Były prezes Orlenu Obajtek wezwany do prokuratury - grozi 10 lat więzienia

8 godzin temu
Na 12 listopada Prokuratura Regionalna w Warszawie zaplanowała przesłuchanie europosła PiS Daniela Obajtka – potwierdziły nieoficjalne źródła PAP zbliżone do prokuratury. Chodzi o śledztwo ws. zawarcia przez firmę Orlen dwóch umów na usługi detektywistyczne z firmą wskazaną przez Obajtka. PAP

Daniel Obajtek, były prezes Orlenu i europoseł PiS, został wezwany do Prokuratury Regionalnej w Warszawie na 12 listopada. To pierwszy krok po uchyleniu jego immunitetu przez Parlament Europejski w październiku. Może usłyszeć zarzuty nadużycia uprawnień dla korzyści osobistych, za co grozi do 10 lat więzienia.

Śledztwo dotyczy dwóch kontraktów na usługi detektywistyczne, które Orlen zawarł z firmą wcześniej zapewniającą Obajtkowi ochronę osobistą. Koszt tych usług w latach 2019-2024 wyniósł prawie 3 miliony złotych. Umowy podpisały spółki Orlen Ochrona i Orlen Południe.

Reakcja Obajtka

Obajtek już wcześniej komentował uchylenie immunitetu. Na platformie X napisał: «Parlament Europejski -- tak głośno mówiący o obronie demokratycznych wartości, prawach i swobodach człowieka -- ułatwia ekipie Tuska prowadzenie wobec mnie dalszych represji politycznych». W marcu ubiegłego roku kategorycznie zaprzeczał: «Kategorycznie zaprzeczam doniesieniom, żebym wynajmował jakiegokolwiek detektywa do śledzenia jakichkolwiek posłów».

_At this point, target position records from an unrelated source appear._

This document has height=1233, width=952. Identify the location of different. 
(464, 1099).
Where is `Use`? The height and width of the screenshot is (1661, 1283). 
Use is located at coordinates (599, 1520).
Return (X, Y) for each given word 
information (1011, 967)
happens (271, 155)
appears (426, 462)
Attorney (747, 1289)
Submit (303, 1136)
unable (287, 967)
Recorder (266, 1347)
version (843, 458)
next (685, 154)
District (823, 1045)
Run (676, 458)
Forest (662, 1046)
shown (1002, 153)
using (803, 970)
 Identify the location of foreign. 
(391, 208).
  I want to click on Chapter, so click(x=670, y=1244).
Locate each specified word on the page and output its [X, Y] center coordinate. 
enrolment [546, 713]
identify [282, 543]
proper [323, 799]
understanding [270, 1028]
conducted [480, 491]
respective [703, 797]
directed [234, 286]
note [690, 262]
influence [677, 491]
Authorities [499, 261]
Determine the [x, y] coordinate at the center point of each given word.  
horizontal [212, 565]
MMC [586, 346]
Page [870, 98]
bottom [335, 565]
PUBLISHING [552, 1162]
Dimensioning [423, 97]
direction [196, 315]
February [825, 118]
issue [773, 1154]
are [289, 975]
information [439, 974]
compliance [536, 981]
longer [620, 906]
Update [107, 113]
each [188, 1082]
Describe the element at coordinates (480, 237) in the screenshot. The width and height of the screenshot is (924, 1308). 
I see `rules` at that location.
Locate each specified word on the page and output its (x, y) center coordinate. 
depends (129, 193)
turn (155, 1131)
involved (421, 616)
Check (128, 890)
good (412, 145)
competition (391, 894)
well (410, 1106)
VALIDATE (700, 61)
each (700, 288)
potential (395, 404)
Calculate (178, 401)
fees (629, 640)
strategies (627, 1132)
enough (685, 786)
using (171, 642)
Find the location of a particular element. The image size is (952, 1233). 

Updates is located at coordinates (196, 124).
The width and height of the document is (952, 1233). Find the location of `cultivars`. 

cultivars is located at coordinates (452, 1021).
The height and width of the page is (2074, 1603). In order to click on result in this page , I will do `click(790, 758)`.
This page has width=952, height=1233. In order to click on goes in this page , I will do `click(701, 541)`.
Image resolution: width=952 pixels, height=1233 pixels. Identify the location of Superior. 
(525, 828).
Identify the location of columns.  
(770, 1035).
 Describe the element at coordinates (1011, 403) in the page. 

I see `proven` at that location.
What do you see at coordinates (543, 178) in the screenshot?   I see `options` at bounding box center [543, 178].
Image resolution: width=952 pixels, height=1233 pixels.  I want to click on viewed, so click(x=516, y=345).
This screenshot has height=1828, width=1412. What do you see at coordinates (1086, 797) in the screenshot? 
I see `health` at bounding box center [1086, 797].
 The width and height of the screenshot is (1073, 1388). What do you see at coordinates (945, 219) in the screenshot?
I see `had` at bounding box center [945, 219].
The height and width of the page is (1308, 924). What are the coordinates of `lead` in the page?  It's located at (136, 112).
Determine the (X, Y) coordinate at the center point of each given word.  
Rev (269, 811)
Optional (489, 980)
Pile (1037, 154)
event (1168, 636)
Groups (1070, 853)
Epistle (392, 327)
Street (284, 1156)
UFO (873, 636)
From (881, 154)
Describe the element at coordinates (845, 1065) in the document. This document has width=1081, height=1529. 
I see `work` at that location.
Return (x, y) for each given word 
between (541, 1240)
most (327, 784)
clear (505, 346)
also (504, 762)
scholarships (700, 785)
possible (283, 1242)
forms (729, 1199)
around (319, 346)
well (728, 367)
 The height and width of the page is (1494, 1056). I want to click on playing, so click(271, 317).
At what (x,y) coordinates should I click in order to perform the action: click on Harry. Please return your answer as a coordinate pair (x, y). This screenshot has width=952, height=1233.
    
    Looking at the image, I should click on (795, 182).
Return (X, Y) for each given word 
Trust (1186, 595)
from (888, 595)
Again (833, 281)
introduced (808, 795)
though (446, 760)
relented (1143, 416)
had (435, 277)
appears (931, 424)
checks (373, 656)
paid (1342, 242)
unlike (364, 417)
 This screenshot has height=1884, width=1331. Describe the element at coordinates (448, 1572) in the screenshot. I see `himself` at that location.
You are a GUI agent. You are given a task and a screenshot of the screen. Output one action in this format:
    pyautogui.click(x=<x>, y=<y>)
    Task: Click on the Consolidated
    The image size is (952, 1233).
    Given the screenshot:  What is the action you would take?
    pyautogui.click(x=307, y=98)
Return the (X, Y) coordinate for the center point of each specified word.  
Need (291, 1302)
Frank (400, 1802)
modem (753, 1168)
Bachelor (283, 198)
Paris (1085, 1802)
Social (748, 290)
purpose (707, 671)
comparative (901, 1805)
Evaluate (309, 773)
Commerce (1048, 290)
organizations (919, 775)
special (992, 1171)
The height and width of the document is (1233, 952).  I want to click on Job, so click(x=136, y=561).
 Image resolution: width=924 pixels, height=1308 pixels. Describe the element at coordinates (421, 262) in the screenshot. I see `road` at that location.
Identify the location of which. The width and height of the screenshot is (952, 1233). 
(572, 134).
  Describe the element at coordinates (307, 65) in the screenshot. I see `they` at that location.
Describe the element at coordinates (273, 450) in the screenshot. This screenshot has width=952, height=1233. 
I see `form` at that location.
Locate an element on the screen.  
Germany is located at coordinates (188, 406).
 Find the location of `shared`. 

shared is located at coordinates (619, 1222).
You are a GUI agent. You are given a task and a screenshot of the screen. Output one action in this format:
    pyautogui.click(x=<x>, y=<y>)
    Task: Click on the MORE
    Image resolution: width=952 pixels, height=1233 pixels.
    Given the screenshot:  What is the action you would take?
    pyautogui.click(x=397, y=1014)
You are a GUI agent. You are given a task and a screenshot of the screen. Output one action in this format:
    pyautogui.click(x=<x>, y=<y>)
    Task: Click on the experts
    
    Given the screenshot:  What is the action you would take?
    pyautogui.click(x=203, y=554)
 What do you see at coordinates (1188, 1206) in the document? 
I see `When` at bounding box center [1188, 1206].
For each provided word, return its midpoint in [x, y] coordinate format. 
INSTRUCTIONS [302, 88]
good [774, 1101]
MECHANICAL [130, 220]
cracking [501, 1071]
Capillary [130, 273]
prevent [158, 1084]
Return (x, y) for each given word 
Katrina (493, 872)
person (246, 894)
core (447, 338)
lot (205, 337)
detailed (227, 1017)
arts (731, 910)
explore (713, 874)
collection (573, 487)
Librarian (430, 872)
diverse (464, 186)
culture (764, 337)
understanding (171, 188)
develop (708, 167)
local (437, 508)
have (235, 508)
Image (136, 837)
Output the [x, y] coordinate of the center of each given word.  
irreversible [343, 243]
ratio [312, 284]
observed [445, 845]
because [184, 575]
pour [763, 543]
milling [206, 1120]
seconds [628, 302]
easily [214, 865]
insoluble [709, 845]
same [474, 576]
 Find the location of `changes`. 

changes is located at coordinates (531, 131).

Przedstawiciel byłego prezesa Orlenu odmówił komentarza w sprawie wezwania. Mecenas Bartosz Grube wyjaśnił w rozmowie z Onet 7 października: «Panowie Obajtek i Dworczyk teraz mogą tylko jedno -- czekać na ruch prokuratury. jeżeli ta ich wezwie, muszą się stawić. jeżeli się nie stawią, to śledczy podejmą dalsze kroki, zmierzające do ich przymusowego doprowadzenia».

Stanowisko Orlenu

Orlen potwierdził współpracę z firmami detektywistycznymi. Przedstawiciele koncernu wyjaśnili w oświadczeniu dla Radia Zet: «Potwierdzamy, iż spółki z Grupy Orlen współpracowały ze wskazanymi podmiotami w latach 2019-2024. kooperacja polegała m.in. na przygotowywaniu publicznie dostępnych na stronach www spółki dokumentów».

Uwaga: Ten artykuł został stworzony przy użyciu Sztucznej Inteligencji (AI).